Enhancing Concurrent Data Structures with Concurrent Iteration Operations: Consistency and Algorithms
Concurrent data structures provide the means to multi-threaded applications to share data.
Data structures come with a set of predefined operations, specified by the semantics of the data structure.
In the literature and in several contemporary commonly used programming environments,
the notion of iterations has been introduced for collection data structures,
as a bulk operation enhancing the native set of their operations.
Iterations in several of these contexts are treated as sequential in nature and may freeze the data structure while operating
or provide a variety of consistency guarantees when running concurrently with the native operations of the data structures.

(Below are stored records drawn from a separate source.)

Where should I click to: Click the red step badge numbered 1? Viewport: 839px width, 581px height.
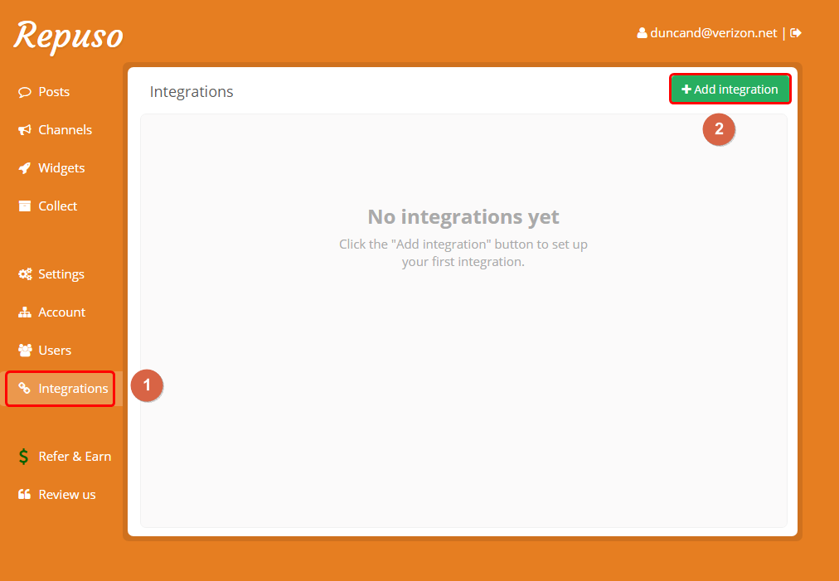tap(147, 385)
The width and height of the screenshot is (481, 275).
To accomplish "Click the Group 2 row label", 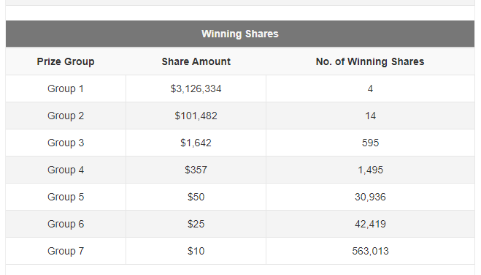I will (x=66, y=116).
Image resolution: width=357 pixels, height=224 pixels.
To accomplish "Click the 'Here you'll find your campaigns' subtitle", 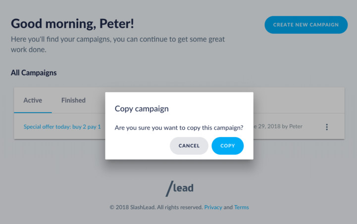I will pos(118,45).
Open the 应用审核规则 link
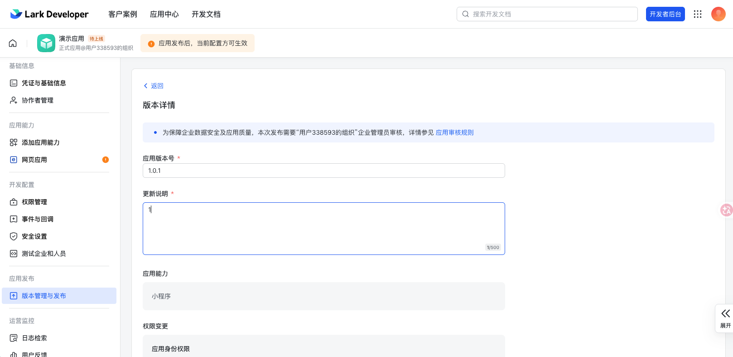Screen dimensions: 733x357 pos(454,132)
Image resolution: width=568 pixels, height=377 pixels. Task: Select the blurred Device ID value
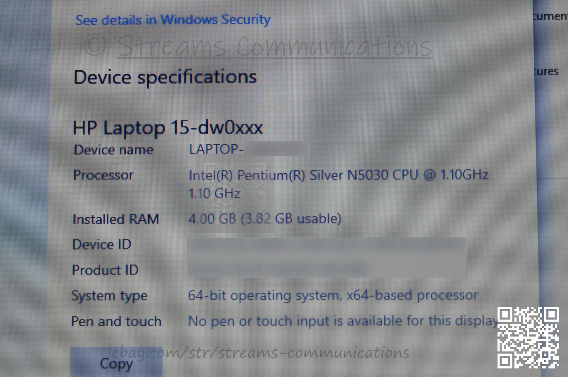click(327, 245)
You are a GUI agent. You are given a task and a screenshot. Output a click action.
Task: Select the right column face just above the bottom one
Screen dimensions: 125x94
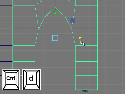pyautogui.click(x=86, y=68)
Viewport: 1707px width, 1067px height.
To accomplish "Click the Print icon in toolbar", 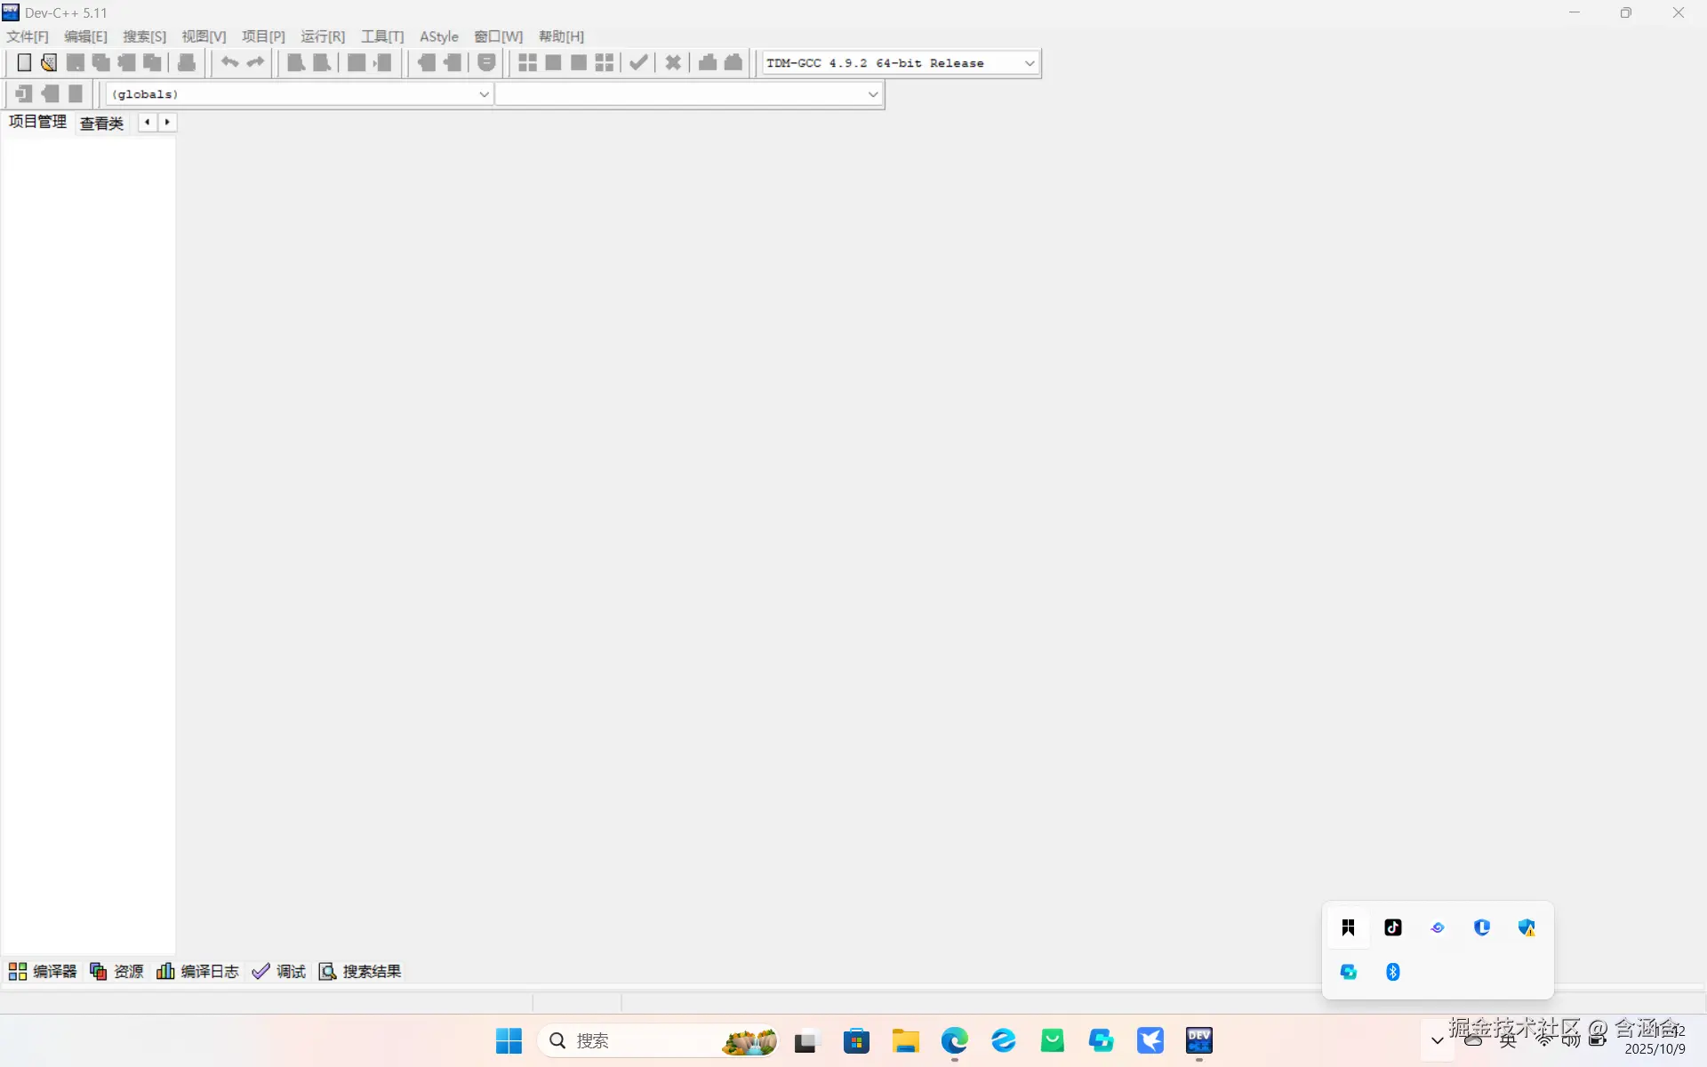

In this work we study iterations in concurrent data structures with respect to their coexistence with the native operations of the latter and the guarantees that they provide under concurrency.

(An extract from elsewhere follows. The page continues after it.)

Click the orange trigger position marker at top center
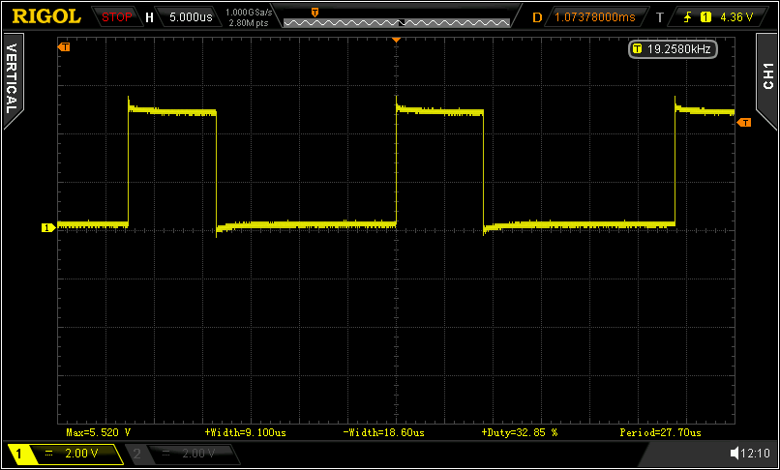The image size is (780, 470). [396, 39]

Besides linearizability, we propose a set of consistency specifications for such bulk operations, including also concurrency-aware properties by building on Lamport's systematic definitions for registers.
By using queues, fixed-domain sets and composite registers as case-studies of underlying objects, we show a set of constructions of iteration operations, satisfying these properties.
Besides the trade-off between consistency and throughput, we demonstrate the trade-off between the overhead of the bulk operation and possible support (helping) by the native operations of the data structure.
We show a set of algorithms that demonstrate these and study the implications on the efficiency of the implementations.